E resolvem as suas dúvidas intelectuais apostando, na prática, pela não existencia de Deus, como uma segurança e assumindo uns riscos difíceis de conciliar com os raciocínios de que partem.*

(A palavra agnóstico, em grego: agnosceo significa "não sei".)

Essa atitude pode ser muito atraente para aqueles que procuram eludir algumas das obrigações morais que a existencia de Deus traz consigo, pois lhes permite evitar o incomodo de refutá-las.
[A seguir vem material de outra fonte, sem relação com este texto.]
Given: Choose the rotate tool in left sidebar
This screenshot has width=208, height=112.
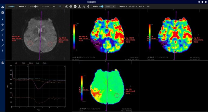Looking at the screenshot, I should pyautogui.click(x=2, y=30).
Dessa maneira, o seu agnosticismo acaba por ser uma simples fachada intelectual que esconde alguns posicionamentos que talvez pareçam comodos,mas são, sem dúvida, muito pouco consistentes.
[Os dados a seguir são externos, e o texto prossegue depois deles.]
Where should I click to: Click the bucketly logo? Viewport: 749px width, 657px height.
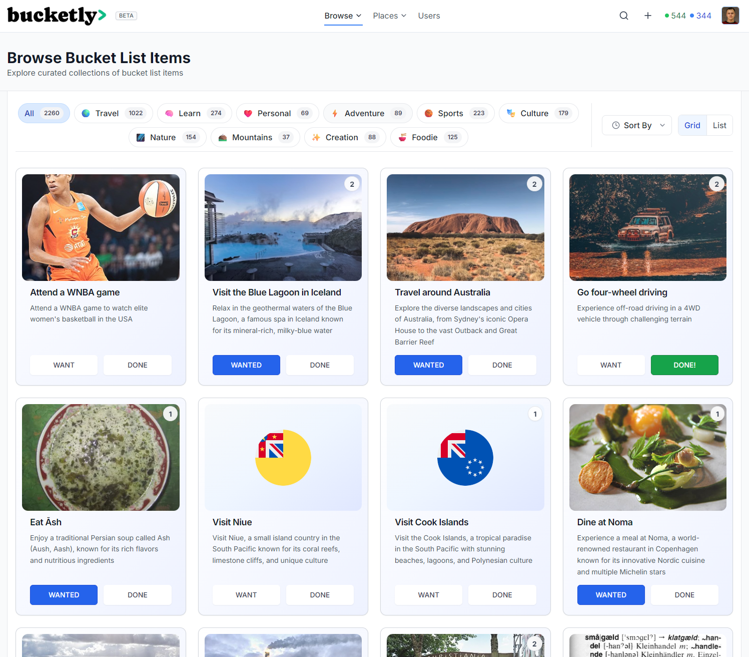(x=57, y=16)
Há outros - a quem talvez devessemos elogiar inicialmente pela sua sinceridade - que afirmam crer em Deus, mas preferem colocá-lo entre parenteses porque, por algum motivo mais ou menos inconfessado, não tem interesse em ver afetada a sua vida.É o indiferentismo, que, embora possa ser efetivamente sincero, não parece um exemplo de coerencia.

Outros professam uma espécie de agnosticismo estético, e faze, equilíbrios difíceis entre o ceticismo e a busca da aprovação social, ou entre o medo ao compromisso e o medo ao "que dirão". Parecem pensar que a incredulidade é uma prova de elegancia e sabedoria, e talvez seja por isso que chegam ao extremo de fingi-la.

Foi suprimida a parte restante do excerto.